Selon Ignatius, l'administration Trump aurait même envisagé d'envoyer des missiles de croisière Tomahawk (dont la portée dépasse 1 000 km), du même type que ceux utilisés lors de la frappe contre des installations nucléaires à Ispahan, en Iran. Cette idée aurait toutefois été écartée pour l'instant.
Il est difficile d'évaluer la fiabilité de telles "fuites". Rappelons qu'Ignatius et le Washington Post sont tous deux résolument pro-interventionnistes lorsqu'il s'agit de s'opposer à Moscou.
Ces allégations pourraient faire partie d'une campagne de propagande destinée à dissuader la Russie et à galvaniser la faction interventionniste à Washington.
Il ne faut toutefois pas sous-estimer le risque de provocations, comme l'opération ukrainienne " Spider Web" du 1er juin, dirigée contre les bombardiers stratégiques russes stationnés sur territoire russe.
Après l'attaque contre l'Iran, un "parti belliciste" bipartite semble prendre de l'ampleur à Washington, déterminé à privilégier la force pour résoudre les crises internationales.
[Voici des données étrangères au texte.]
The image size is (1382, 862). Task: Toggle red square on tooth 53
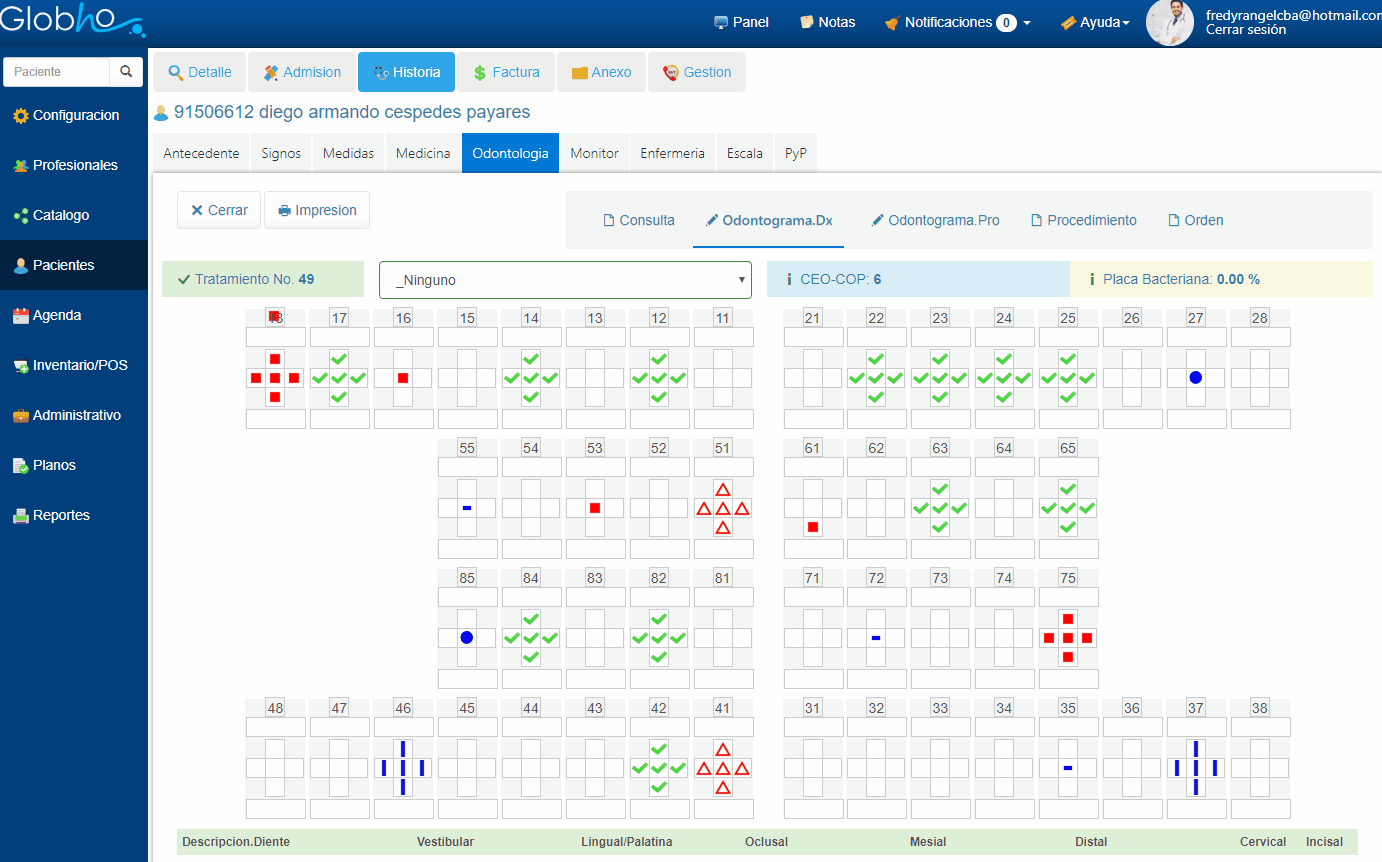click(x=595, y=508)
Trump va inévitablement devoir composer avec l'aile isolationniste du mouvement qui le soutient.
Selon Ignatius, Trump aurait été impressionné par la performance des bombardiers B-2 lors de l'attaque contre les installations nucléaires iraniennes et serait désormais convaincu qu'il faut exercer une "pression maximale" sur le président russe Vladimir Poutine.